- [EXERCISE DATA]:
╭──

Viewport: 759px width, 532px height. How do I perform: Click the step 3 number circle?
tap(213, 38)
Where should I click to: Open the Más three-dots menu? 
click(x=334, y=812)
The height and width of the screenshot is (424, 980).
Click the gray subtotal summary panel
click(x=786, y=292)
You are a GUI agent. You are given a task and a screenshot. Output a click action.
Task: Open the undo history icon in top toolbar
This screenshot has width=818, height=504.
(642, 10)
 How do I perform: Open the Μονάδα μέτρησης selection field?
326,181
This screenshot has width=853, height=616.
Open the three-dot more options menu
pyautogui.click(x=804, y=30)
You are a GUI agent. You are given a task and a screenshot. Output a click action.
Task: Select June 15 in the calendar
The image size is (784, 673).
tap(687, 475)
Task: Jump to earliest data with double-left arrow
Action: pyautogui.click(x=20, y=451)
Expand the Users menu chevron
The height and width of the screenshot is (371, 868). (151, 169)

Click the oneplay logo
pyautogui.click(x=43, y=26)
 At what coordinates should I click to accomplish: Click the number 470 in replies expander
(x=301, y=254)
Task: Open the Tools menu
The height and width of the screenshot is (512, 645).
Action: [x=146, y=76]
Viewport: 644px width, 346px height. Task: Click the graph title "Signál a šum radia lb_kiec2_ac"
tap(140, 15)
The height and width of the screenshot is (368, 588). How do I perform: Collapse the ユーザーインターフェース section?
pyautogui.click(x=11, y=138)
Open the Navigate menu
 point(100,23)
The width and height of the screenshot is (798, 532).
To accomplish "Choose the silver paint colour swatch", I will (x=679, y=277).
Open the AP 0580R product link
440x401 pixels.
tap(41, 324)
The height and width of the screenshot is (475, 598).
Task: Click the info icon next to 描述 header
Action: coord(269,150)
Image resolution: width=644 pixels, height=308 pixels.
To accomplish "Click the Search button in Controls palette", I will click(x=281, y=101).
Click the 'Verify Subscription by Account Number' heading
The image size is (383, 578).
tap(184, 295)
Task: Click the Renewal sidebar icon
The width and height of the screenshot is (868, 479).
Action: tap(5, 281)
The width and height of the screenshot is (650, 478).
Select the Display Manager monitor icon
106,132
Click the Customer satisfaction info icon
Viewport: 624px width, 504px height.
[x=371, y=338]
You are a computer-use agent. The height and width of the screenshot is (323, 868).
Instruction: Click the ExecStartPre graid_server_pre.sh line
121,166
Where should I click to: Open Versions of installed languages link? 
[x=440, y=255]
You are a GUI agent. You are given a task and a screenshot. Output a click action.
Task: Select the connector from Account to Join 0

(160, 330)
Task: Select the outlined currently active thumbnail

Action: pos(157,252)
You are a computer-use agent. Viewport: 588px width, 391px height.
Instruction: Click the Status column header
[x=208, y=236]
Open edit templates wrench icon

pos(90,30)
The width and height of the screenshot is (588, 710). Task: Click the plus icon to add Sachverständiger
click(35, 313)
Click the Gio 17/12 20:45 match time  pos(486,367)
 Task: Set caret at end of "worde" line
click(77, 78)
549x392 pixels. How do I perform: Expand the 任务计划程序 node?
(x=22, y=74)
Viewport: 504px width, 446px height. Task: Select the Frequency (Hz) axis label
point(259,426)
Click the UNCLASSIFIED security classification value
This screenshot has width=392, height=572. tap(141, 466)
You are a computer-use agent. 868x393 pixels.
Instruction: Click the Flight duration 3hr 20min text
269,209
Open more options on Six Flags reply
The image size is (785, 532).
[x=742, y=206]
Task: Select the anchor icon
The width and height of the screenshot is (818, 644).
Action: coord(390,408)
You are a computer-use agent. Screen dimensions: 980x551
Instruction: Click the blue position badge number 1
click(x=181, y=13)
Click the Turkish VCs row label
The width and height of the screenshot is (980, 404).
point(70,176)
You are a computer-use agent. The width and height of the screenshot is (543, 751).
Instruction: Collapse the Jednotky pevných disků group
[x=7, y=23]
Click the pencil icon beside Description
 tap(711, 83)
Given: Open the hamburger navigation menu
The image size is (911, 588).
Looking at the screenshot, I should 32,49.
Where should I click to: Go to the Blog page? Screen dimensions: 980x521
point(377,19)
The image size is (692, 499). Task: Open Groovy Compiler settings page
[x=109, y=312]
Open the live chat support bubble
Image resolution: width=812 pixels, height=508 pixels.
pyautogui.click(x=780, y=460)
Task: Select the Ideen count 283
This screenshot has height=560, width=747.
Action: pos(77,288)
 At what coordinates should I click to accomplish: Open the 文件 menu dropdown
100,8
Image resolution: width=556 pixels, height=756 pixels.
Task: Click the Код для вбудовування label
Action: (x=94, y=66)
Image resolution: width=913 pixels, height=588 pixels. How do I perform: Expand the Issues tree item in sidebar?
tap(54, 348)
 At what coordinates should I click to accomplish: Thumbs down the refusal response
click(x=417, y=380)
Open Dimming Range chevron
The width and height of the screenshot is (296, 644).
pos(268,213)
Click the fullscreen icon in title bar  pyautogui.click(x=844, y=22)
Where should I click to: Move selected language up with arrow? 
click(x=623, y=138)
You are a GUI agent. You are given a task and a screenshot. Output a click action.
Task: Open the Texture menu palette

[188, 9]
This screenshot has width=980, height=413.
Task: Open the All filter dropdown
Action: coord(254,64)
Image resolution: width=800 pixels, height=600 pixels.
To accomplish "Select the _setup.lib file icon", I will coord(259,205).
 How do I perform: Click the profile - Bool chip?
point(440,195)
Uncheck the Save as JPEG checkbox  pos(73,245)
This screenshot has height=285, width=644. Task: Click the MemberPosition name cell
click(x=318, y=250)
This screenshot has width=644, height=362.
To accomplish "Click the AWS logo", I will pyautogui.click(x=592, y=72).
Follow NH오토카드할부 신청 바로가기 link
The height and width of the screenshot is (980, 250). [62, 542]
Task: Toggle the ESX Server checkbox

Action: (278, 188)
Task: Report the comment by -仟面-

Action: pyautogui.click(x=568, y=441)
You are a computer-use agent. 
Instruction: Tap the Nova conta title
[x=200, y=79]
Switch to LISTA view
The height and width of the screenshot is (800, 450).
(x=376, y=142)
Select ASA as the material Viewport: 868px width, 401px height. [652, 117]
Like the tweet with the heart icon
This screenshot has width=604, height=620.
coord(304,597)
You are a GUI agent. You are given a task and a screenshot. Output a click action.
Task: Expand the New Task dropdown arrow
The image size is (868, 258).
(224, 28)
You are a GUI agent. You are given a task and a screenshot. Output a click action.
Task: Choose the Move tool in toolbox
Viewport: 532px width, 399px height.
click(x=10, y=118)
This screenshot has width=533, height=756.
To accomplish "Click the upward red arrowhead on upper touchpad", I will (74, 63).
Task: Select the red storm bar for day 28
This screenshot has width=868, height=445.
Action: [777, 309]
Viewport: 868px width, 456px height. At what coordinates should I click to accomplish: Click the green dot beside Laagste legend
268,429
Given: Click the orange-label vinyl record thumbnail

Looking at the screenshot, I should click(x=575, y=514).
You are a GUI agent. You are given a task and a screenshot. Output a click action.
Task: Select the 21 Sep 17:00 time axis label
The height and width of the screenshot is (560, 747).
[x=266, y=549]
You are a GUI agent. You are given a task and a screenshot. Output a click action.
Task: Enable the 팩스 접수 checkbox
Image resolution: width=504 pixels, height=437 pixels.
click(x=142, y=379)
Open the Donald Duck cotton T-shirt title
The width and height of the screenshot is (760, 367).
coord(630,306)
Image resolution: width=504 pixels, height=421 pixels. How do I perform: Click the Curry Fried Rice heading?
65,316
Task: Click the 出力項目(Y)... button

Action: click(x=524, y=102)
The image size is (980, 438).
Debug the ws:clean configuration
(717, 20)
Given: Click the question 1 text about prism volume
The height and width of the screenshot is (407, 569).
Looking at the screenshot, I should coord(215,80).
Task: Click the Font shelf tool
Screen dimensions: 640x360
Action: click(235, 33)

╰──

Go through the data above and copy each line in which "time" appears.

Click the Gio 17/12 20:45 match time  pos(486,367)
Task: Select the 21 Sep 17:00 time axis label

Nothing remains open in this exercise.